3) Understanding that the Intranet is no longer internal
Recognizing that Data is outside of the network is hard for security and network groups. As IT departments don’t move quickly, employees and partners will start to share information on third party websites outside of the firewall. Employee information, corporate information will now reside on a variety of tools, not to mention social networking tools.
4) Dealing with Multiple IDs and Data
This is continuing to be an issue in every industry, how many user logins and profiles are we going to have and try to keep track of? With Open ID not taking off as quickly as we would hope, every new enterprise 2.0 service may have a different login. The more sophisticated systems will tie into enterprise directory systems, but currently, those are few and far in between.
5) Lack of Enterprise suites and solutions
The CIO would be more than likely to embrace a full ‘enterprise suite 2.0’ that has all the tagging, networking, and other knowledge and community tools, but today, they’re very peace meal. Take for example Delicious, a knowledge sharing tool outside of the enterprise, doesn’t offer a suite of services. The CIO wants turnkey enterprise solutions, this is what Sharepoint was supposed to be.
6) Embracing the Cultural shifts
It’s difficult for traditional folks to understand that the next generation of workers is has already networking online in college, and will bring those networks to the workplace. These new workers will already be connected to employees, prospects, and competitors, and there’s nothing a corporation can do about it. Communication in general is shifting, as my kid sister told me she only uses email to talk to old people like me. The biggest challenge? understanding that these communication tools shift power to the lower ranks and file of the company.
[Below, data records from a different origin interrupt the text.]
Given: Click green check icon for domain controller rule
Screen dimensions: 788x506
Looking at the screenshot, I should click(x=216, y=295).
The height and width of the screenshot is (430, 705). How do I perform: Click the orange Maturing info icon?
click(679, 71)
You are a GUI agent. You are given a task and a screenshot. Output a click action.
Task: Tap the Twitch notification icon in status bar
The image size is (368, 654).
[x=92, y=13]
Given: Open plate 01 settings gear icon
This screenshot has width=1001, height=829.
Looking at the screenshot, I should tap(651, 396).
What do corporations need to adopt these tools for success? They need conversations like Jeff from Intel is having, I enjoy Intel as a client, they’re a big company that’s adopting change as fast as they can.
I’ve been involved with many Intranets and Extranets in the corporate environment, in fact my last job was managing the global Intranet at a Fortune 1000 company, my corporate web background is listed on my profile page. I also wrote a white paper regarding IT and the emerging web industry with Dennis McDonald entitled: “Business and I.T. Must Work Together to Manage New “Web 2.0” Tools” way back in Jan 2006. It’s still relevant, it’s worth a read.
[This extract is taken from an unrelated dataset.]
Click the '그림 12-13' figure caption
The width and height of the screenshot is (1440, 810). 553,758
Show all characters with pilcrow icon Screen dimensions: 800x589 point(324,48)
Over one year ago, I co-authored a white paper with Dennis McDonald on the impacts of “Web 2.0” on the IT Department, it’s still one of the top downloaded documents at Dennis’s site. (We started it in 2005)
I guess we were thinking pretty far ahead, as just NOW IT departments are figuring out how to integrate, implement social media tools. I probably would have used the term Social Media, rather than Web 2.0 but that term had not yet crossed my vocabulary.
I guess this goes to show the time for adoption is starting now, and with Nick and Richard’s resource indicating that enterprises are more interested in feature sets from established software suite providers than one-off software start-ups, apparently the CIO is starting to wake up. (Forrester report available). Need some quick ways to get started? Mario summarizes.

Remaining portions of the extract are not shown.